## [Text segment]
---
As the pandemic continues to disrupt the travel industry, airlines have started offering new services that consider limitations in the “new normal.” When flying out of the country isn’t an option, passengers can now go on trips with no destination. They’ve been dubbed “flights to nowhere.”
On Sunday, Sept. 13, The Straits Times reported that Singapore Airlines is looking to launch no-destination trips by the end of October as a way to boost the business. Specific details have not been finalized but the package could reportedly include staycation offers, shopping vouchers, and limousine service to ferry customers around the city-state.
The idea has sparked concerns among environmentalists in Singapore. In a statement, environmental activism group SG Climate Rally said the service “encourages carbon-intensive travel for no good reason.”
However, the novelty of riding a plane just to explore the city has also garnered some positive responses. Singapore Air Charter, a company that arranges private flights, conducted a survey with 308 respondents and found that 75 percent were willing to pay for flights to nowhere, The Independent reported. Singapore Air Charter was in talks to partner up with Singapore Airlines on the service, but the latter reportedly expressed interest in going ahead with the plans on its own.
Singapore’s borders have been gradually reopening to allow safe travel in limited numbers. It has also started reopening retail outlets and allowing customers to dine in restaurants. Social gatherings are still limited to groups of up to five people and social distancing measures still apply in public. As of Sept. 17, Singapore had a reported total of 466 active COVID-19 cases.
Singapore Airlines is not the only airline offering flights with no destination.
---
[Saved entries]
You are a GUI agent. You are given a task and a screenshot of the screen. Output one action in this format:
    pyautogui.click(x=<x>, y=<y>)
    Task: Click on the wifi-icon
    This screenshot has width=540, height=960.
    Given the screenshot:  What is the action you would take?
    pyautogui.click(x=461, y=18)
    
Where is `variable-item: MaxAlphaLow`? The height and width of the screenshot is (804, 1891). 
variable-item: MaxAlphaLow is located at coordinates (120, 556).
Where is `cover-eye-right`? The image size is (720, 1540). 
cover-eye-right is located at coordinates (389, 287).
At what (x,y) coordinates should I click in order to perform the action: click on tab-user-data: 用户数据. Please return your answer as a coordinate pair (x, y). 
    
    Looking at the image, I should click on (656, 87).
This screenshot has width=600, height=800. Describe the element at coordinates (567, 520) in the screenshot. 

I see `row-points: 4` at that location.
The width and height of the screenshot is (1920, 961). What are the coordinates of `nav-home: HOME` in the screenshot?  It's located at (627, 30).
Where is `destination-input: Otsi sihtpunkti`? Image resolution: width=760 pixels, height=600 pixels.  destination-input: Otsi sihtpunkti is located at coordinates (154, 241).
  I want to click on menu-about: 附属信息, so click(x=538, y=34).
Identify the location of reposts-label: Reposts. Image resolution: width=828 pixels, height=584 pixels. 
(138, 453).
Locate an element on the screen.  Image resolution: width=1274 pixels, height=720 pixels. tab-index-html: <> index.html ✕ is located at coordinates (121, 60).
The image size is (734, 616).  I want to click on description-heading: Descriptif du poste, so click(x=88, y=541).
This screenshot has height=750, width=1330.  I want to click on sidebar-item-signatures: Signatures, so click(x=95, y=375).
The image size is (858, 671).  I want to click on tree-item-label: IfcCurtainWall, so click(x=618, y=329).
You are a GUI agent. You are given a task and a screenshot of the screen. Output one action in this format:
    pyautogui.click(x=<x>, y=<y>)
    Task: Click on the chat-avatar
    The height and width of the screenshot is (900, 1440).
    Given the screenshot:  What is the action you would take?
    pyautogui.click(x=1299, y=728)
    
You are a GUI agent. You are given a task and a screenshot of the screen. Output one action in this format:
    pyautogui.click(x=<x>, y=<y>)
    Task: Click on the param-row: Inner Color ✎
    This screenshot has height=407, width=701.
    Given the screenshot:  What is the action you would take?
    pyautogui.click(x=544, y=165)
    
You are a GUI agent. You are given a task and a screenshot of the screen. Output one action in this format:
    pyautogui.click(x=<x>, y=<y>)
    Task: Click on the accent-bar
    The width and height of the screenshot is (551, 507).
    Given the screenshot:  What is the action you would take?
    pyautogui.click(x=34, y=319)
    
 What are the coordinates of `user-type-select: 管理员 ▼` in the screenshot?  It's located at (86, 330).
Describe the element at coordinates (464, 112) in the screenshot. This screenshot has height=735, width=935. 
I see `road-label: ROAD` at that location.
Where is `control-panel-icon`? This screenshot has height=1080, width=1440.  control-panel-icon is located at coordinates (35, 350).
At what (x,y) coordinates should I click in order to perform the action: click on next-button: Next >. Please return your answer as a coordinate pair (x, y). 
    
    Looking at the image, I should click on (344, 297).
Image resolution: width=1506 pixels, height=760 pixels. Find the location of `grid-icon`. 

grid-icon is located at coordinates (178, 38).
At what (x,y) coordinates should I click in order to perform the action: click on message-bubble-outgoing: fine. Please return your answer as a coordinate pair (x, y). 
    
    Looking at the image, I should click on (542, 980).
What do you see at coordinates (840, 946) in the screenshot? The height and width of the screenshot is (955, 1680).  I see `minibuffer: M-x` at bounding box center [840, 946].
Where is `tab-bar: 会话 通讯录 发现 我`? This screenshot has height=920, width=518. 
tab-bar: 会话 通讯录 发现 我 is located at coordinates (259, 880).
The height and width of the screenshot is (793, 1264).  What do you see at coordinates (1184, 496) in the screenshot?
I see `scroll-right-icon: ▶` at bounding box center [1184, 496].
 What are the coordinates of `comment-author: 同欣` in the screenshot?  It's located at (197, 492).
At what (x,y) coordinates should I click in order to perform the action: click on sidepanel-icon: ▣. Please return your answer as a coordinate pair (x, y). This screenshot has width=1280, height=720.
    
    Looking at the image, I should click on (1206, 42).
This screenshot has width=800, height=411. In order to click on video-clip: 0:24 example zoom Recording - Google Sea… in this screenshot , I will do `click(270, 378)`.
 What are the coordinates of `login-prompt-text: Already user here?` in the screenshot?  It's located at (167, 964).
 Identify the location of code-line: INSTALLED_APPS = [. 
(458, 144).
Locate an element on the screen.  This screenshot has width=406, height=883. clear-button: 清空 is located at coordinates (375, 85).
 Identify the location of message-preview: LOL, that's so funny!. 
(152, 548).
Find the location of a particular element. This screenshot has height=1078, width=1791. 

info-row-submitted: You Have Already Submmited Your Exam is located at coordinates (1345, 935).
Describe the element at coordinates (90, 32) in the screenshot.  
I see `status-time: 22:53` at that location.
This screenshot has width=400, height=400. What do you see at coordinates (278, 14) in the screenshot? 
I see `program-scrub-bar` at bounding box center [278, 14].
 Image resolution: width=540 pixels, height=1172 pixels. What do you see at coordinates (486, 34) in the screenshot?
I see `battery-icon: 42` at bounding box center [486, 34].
---
## [Assignment]
Please translate this sentence from the flights-to-nowhere article into Spanish: "Singapore Airlines is not the only airline offering flights with no destination."

## [Written response]
Singapore Airlines no es la única aerolínea que ofrece vuelos sin destino.